═════ SOURCE TEXT ═════

<!-- 
.. title: Indices
.. slug: indices
.. date: 2016-05-22 09:03:48 UTC
.. tags: mathematics, presentations
.. category: 
.. link: 
.. description: 
.. type: text
-->

## [A ȷupyter notebook](http://pdes-net.org/scripts/indices.tar.xz)

Scientists move in mysterious ways, particularly when they try to measure their individual performance as a scientist. As I've explained in a [previous post](http://pdes-net.org/cobra/posts/rsums-and-indices.html), the most popular and commonly accepted of these measures is the [h index](http://en.wikipedia.org/wiki/H-index) $\mathcal{H}$, which has been declared to be superfluous on both [empirical](http://michaelnielsen.org/blog/why-the-h-index-is-virtually-no-use/) and [mathematical](http://www.ams.org/journals/notices/201409/rnoti-p1040.pdf) grounds. Either of these references relates $\mathcal{H}$ to the square root of the total number of citations $\mathcal{N}$, the first one approximately 

$\mathcal{H} \approx 0.5 \sqrt{\mathcal{N}}$

and the second one exactly:

$\mathcal{H}=\sqrt{6}\log{2}\sqrt{\mathcal{N}}/\pi \approx 0.54 \sqrt{\mathcal{N}} $.

═════

◆ **WHAT IS NEEDED**
Reproduce the h-index post above verbatim, keeping every character and all of its markup.

═════ RECORD EXCERPTS ═════

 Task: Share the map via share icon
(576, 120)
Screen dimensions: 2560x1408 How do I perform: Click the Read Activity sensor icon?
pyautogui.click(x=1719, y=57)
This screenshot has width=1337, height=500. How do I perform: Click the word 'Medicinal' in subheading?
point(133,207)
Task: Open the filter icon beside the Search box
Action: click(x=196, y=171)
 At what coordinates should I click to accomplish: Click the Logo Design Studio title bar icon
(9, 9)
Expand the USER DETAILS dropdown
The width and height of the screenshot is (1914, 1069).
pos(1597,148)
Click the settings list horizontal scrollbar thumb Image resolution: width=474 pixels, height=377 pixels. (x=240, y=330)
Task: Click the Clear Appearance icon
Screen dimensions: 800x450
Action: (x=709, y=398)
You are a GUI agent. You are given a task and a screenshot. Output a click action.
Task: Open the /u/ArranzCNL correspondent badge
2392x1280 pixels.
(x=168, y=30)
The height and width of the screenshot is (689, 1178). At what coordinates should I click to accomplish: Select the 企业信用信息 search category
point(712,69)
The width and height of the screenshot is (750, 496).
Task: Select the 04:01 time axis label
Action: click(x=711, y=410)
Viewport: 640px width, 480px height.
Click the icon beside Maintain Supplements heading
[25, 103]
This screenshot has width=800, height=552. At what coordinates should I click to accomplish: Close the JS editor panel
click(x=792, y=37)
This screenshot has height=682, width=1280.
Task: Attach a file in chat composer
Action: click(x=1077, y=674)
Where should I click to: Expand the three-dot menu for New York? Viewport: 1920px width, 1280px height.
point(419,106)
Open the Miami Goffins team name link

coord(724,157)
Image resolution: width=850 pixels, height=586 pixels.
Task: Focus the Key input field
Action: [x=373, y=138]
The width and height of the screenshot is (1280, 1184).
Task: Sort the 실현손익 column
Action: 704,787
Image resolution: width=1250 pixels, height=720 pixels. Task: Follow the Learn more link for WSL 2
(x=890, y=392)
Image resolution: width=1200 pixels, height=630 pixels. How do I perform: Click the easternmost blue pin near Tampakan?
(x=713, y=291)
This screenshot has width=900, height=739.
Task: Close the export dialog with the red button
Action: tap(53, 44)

═════

◆ **REPLY**
<!-- 
.. title: Indices
.. slug: indices
.. date: 2016-05-22 09:03:48 UTC
.. tags: mathematics, presentations
.. category: 
.. link: 
.. description: 
.. type: text
-->

## [A ȷupyter notebook](http://pdes-net.org/scripts/indices.tar.xz)

Scientists move in mysterious ways, particularly when they try to measure their individual performance as a scientist. As I've explained in a [previous post](http://pdes-net.org/cobra/posts/rsums-and-indices.html), the most popular and commonly accepted of these measures is the [h index](http://en.wikipedia.org/wiki/H-index) $\mathcal{H}$, which has been declared to be superfluous on both [empirical](http://michaelnielsen.org/blog/why-the-h-index-is-virtually-no-use/) and [mathematical](http://www.ams.org/journals/notices/201409/rnoti-p1040.pdf) grounds. Either of these references relates $\mathcal{H}$ to the square root of the total number of citations $\mathcal{N}$, the first one approximately 

$\mathcal{H} \approx 0.5 \sqrt{\mathcal{N}}$

and the second one exactly:

$\mathcal{H}=\sqrt{6}\log{2}\sqrt{\mathcal{N}}/\pi \approx 0.54 \sqrt{\mathcal{N}} $.